**Activity**
All that is needed is each line of the entries holding the word "Ideas", copied as it stands.

**Supplied material**
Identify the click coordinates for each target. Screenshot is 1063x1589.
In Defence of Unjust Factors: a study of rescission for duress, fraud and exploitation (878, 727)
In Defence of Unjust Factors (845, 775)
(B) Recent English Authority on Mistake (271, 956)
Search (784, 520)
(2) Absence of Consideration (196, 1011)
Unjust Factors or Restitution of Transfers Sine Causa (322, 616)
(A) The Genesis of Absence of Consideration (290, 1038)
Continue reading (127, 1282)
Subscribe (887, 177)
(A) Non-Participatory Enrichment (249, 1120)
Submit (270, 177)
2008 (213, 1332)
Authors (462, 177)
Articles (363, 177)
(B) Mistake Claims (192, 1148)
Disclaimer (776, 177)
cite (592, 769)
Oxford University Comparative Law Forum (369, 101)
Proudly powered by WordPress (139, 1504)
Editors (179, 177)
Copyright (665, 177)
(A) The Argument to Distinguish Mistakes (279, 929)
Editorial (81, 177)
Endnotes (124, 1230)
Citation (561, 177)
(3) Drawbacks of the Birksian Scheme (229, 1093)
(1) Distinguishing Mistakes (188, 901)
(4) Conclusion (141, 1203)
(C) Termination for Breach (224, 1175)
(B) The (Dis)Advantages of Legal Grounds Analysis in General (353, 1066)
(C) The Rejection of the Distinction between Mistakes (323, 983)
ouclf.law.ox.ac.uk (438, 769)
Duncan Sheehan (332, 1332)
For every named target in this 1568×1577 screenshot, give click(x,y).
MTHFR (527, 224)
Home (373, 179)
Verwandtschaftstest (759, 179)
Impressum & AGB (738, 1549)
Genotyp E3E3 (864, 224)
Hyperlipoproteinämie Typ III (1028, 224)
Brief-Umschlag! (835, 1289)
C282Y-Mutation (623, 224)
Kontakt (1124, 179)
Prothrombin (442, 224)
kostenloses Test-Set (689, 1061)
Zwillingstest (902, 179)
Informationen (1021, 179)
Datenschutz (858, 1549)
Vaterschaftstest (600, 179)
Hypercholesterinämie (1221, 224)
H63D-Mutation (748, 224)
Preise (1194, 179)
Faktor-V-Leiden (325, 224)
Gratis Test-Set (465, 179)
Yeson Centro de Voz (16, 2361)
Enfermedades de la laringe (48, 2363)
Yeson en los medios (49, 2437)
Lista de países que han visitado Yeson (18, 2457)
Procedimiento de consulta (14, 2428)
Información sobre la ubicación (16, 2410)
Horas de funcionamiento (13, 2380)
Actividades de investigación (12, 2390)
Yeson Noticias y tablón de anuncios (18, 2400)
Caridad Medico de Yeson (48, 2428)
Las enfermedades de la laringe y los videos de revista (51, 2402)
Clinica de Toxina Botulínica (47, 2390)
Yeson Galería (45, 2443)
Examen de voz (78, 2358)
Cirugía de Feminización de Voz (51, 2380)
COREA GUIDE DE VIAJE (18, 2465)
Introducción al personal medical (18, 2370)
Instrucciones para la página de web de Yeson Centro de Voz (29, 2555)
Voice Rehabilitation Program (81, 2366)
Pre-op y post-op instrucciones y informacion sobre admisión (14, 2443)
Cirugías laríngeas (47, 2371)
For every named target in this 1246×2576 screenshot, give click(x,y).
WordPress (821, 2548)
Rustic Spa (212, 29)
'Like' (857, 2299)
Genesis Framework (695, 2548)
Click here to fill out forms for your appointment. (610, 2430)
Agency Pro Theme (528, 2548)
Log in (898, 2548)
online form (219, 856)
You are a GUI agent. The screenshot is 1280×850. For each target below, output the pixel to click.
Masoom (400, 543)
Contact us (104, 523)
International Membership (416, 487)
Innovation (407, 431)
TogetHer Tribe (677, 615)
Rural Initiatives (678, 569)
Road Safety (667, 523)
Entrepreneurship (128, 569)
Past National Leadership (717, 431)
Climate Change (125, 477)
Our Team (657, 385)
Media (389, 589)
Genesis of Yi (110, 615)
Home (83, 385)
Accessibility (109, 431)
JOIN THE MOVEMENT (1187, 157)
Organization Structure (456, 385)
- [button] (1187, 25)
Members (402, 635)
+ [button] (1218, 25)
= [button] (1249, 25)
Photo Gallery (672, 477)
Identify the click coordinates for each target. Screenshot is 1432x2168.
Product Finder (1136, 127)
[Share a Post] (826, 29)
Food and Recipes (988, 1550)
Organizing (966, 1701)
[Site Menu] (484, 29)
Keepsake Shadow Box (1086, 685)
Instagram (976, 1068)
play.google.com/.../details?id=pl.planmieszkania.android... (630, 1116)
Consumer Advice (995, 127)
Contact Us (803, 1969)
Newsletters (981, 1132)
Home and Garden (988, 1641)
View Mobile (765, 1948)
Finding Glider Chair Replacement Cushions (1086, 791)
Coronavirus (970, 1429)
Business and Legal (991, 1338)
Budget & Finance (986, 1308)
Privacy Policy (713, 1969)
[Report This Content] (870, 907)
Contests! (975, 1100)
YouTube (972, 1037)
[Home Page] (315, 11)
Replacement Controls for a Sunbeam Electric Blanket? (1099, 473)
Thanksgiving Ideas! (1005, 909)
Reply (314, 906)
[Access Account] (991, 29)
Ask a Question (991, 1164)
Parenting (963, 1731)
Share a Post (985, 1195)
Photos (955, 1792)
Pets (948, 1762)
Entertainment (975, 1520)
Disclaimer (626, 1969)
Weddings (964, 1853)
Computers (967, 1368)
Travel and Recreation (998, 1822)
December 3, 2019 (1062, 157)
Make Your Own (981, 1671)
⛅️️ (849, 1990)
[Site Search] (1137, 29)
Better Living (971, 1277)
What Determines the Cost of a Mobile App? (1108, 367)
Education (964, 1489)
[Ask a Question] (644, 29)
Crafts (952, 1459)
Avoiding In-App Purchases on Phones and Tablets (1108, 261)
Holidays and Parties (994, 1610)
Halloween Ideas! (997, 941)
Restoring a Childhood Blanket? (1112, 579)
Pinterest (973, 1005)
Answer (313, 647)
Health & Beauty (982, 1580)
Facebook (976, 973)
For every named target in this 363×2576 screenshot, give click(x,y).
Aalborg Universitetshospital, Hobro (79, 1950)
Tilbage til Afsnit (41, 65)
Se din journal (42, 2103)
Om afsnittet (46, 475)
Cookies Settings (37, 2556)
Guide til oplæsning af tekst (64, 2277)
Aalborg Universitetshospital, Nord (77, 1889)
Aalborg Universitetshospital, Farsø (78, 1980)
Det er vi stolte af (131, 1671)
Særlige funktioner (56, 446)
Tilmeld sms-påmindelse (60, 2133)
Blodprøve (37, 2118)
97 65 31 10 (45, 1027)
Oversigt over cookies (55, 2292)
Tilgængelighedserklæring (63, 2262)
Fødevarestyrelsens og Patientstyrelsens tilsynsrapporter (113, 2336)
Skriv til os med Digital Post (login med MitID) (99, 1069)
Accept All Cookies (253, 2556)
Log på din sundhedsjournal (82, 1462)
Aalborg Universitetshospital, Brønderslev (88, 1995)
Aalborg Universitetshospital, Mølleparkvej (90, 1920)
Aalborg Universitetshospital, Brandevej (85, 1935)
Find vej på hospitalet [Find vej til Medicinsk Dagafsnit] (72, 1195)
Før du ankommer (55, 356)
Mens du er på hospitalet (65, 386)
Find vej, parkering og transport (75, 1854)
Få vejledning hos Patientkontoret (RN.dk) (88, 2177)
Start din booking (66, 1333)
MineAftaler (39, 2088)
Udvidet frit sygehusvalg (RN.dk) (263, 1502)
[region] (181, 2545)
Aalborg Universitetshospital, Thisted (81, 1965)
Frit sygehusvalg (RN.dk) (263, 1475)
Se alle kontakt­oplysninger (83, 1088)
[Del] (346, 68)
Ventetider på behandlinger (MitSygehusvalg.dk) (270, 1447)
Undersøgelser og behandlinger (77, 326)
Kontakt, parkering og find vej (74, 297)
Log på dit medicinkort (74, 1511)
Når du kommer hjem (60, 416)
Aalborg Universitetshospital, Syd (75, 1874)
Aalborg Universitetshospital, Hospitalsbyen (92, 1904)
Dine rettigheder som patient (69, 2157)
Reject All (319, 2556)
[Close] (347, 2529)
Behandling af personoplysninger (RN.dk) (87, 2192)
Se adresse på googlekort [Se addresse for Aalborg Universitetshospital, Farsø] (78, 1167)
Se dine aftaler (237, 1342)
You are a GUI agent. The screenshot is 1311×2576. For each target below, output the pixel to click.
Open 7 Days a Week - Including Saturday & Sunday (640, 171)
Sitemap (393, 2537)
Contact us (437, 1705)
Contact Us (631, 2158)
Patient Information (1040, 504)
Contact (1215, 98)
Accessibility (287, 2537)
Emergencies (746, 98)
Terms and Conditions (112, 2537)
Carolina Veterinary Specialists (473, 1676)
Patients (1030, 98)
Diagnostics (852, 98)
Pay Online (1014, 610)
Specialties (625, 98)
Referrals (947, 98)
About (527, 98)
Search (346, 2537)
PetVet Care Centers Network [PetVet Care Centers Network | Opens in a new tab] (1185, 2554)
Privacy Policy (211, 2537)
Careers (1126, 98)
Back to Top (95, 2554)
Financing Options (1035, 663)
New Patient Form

**Response area**
Thanksgiving Ideas! (1005, 909)
Halloween Ideas! (997, 941)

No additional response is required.